# SUPPLIED TEXT
Changes of Central Corneal Thickness in Normotensive and Hypertensive Glaucoma


Authors: J. Lešták;  Š. Pitrová;  E. Nutterová
Authors‘ workplace: Oční klinika JL Fakulty biomedicínského inženýrství ČVUT, V Hůrkách 1296/10, 158 00 Praha 5 – Nové Butovice, přednosta: doc. MUDr. Ján Lešták, CSc, MSc, MBA, LLA, DBA, FEBO, FAOG
Published in: Čes. a slov. Oftal., 74, 2018, No. 5, p. 186-189
Category: Original Article
doi: 10.31348/2018/5/3

Overview

The objective of the study

was to determine whether there exists a difference in the central cornea thickness (CCT) in patients with hypertensive (HTG) and normotensive glaucoma (NTG), and subsequently, to compare the application of prostaglandins by corrected CCT (CCT correction) for both types of glaucoma.

Material and methods:

100 eyes of 50 patients (the average age of 67) with HTG and 100 eyes of 50 patients (the average age of 62.6) with NTG were examined. Antiglaucomatics, if indicated, were taken by the patients for at least the preceding five years. The excluding criteria in the study were: cornea diseases, post-laser procedure conditions and high ametropia. CCT was measured by means of Tomey Handy Pachymeter SP100 by the same physician.

Results:

A two-sample t-test was applied in order to compare the measurement values of CCT and the subsequent correction of these values (CCT correction) in patients with HTG and NTG. The statistical evaluation showed that in case of both CCT and CCT correction, the values were lower in the group of NTG patients in comparison with HTG patients. With respect to CCT, the difference was statistically insignificant (NTG 554.9±35.7 vs. HTG 561.4 ± 32.7, p = 0.181). In case of CCT correction, the difference was more considerable, but still statistically insignificant (NTG 550.8 ± 35 vs. HTG 559.6 ± 33.1, p = 0.06).

# ACTIVITIES
**1)** Copy the glaucoma study from "was to determine" to "the same physician.", renaming "physician" as "doctor".
**2)** In the glaucoma study, what device was used to measure CCT?
The listing that comes next is separate material, not part of the glaucoma study.

# DATASET SECTION
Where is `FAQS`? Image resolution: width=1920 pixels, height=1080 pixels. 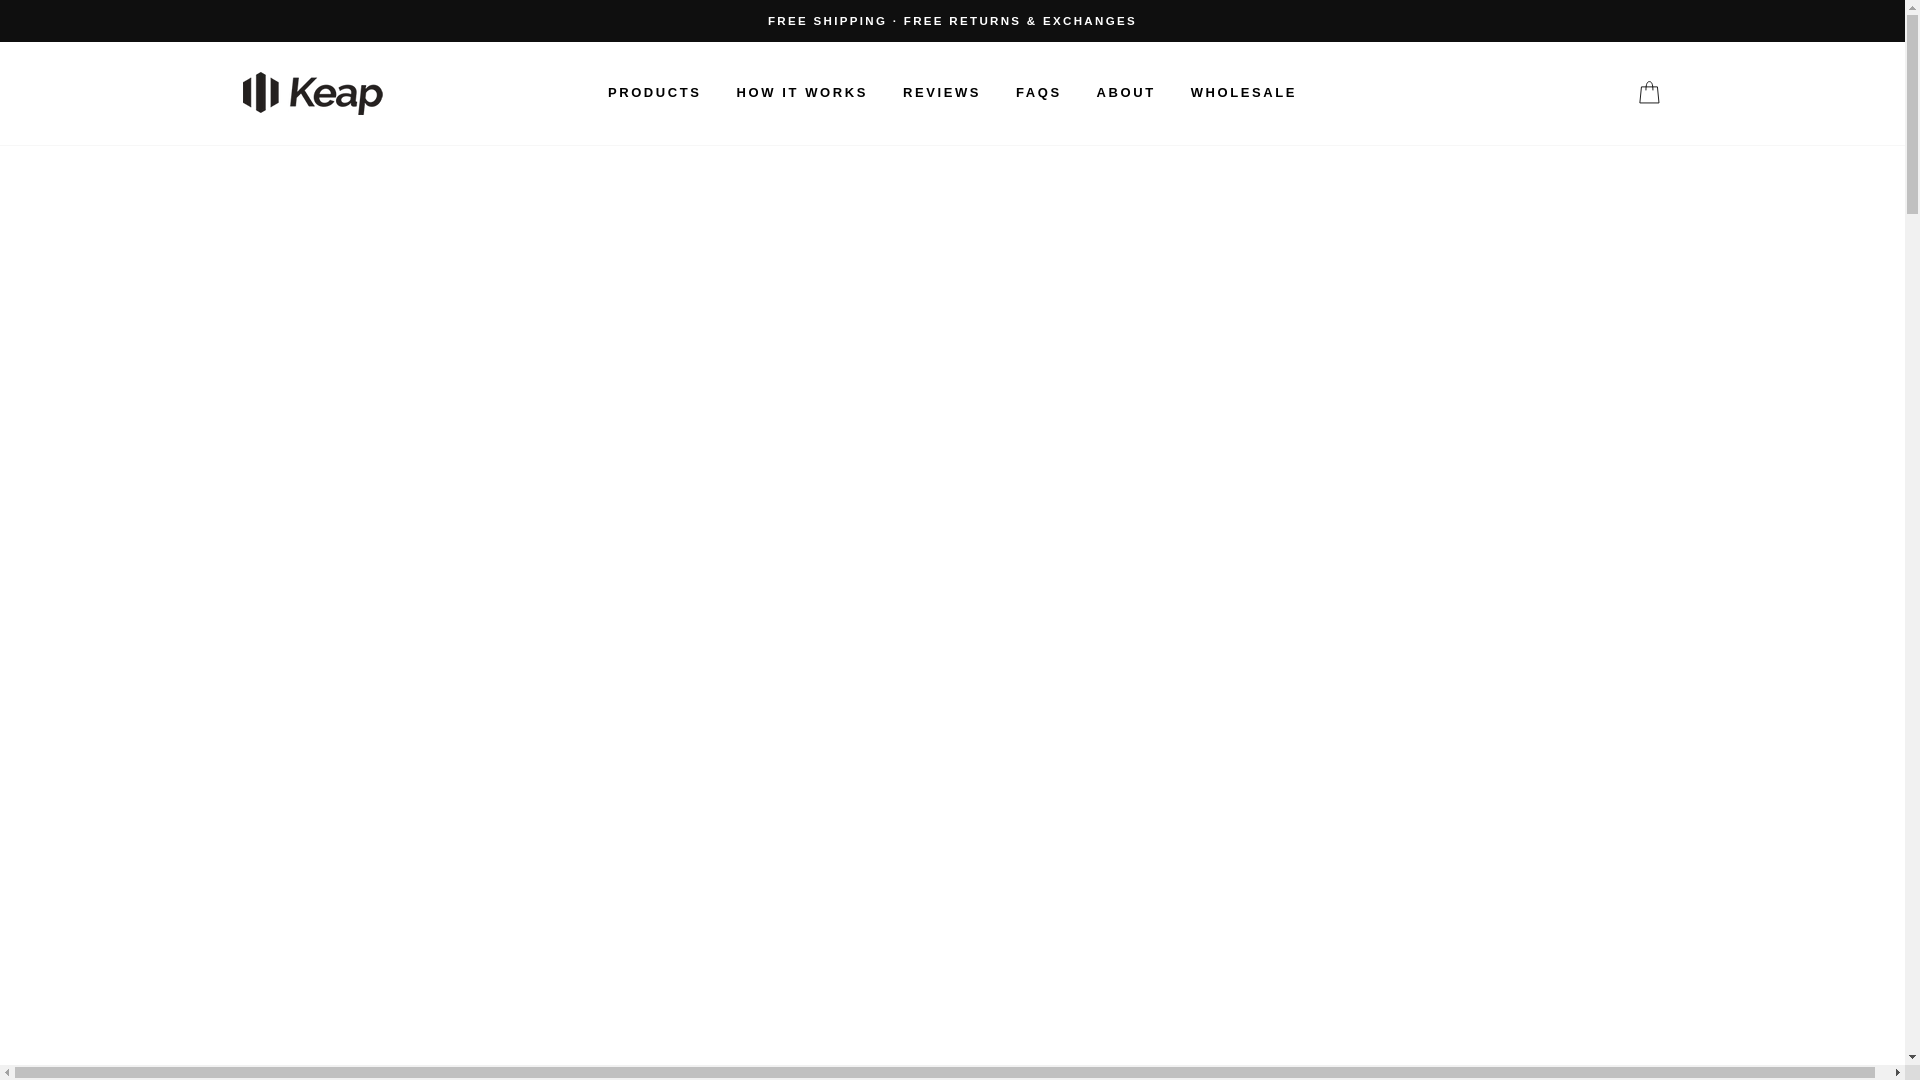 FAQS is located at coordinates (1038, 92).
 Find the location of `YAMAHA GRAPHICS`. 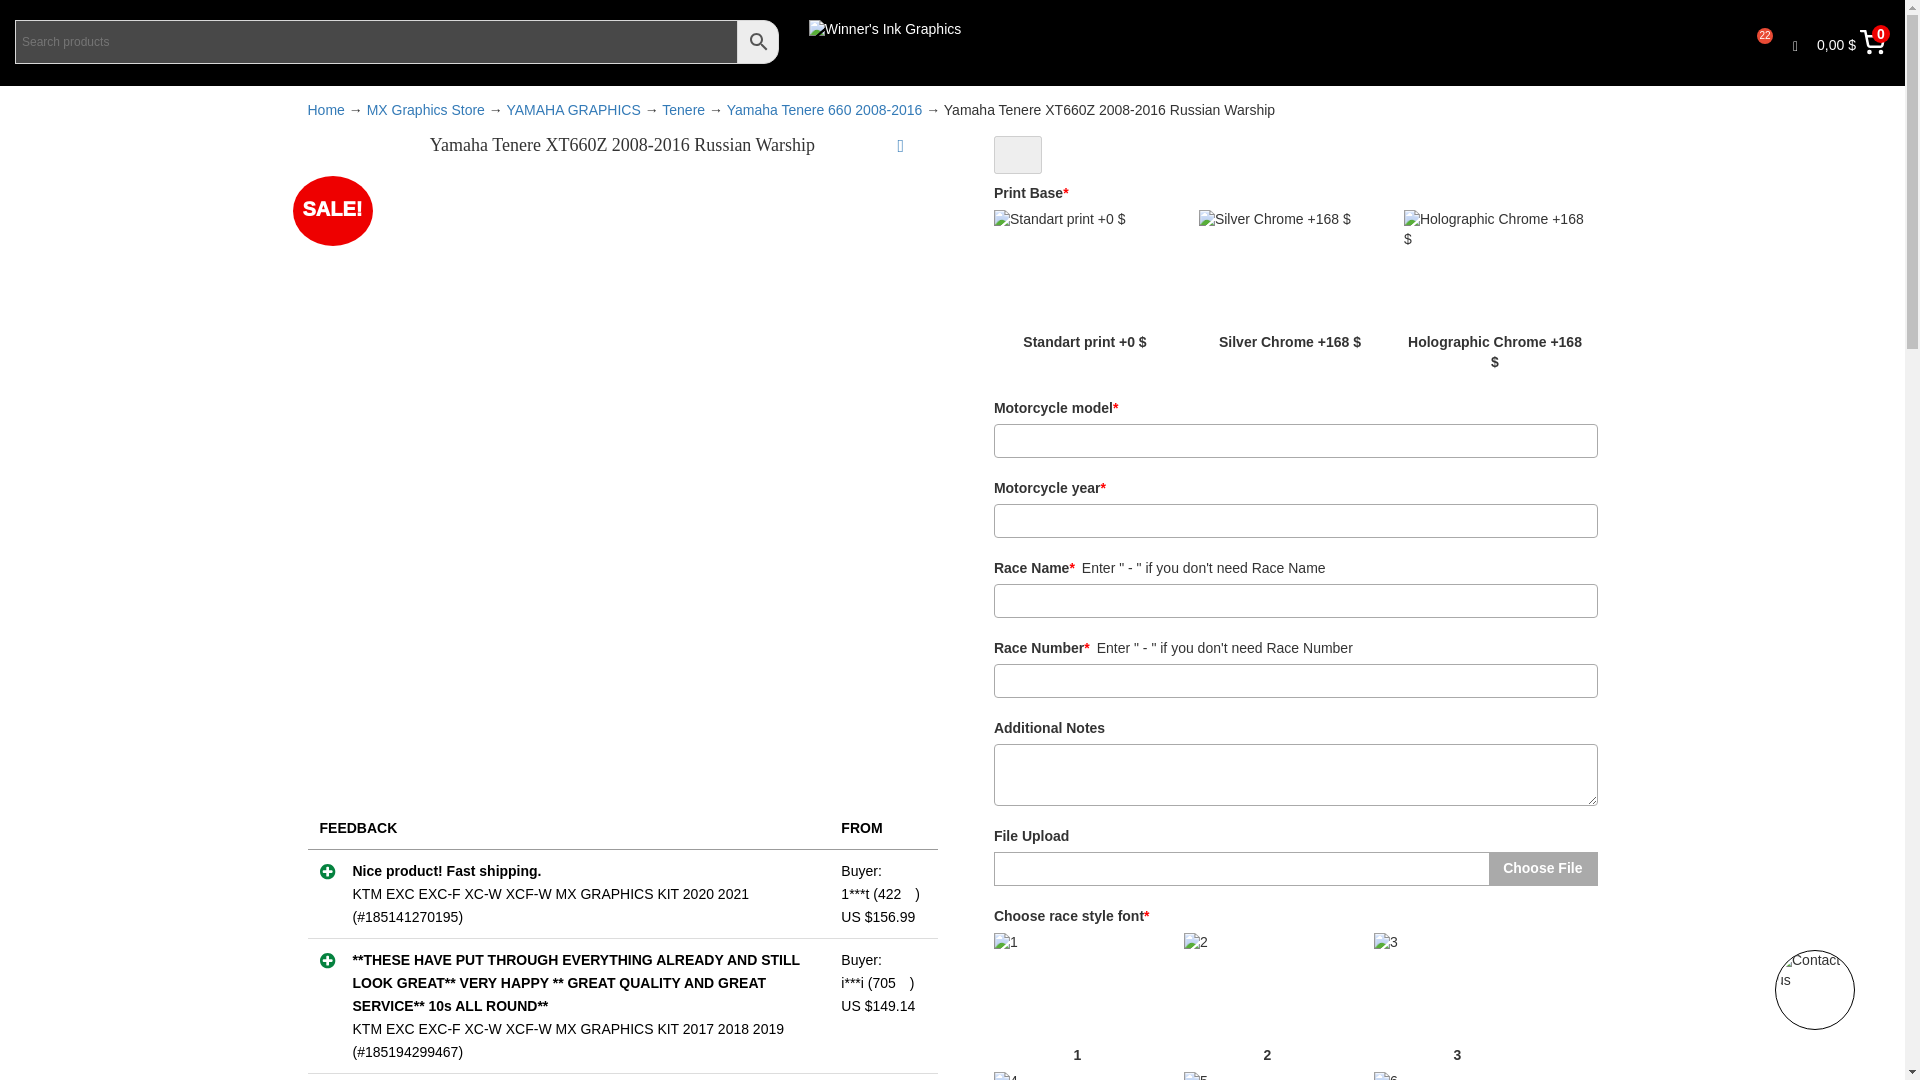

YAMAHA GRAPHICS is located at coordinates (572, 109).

# OUTPUTS IN ORDER
**1)**
was to determine whether there exists a difference in the central cornea thickness (CCT) in patients with hypertensive (HTG) and normotensive glaucoma (NTG), and subsequently, to compare the application of prostaglandins by corrected CCT (CCT correction) for both types of glaucoma.

Material and methods:

100 eyes of 50 patients (the average age of 67) with HTG and 100 eyes of 50 patients (the average age of 62.6) with NTG were examined. Antiglaucomatics, if indicated, were taken by the patients for at least the preceding five years. The excluding criteria in the study were: cornea diseases, post-laser procedure conditions and high ametropia. CCT was measured by means of Tomey Handy Pachymeter SP100 by the same doctor.

**2)** Tomey Handy Pachymeter SP100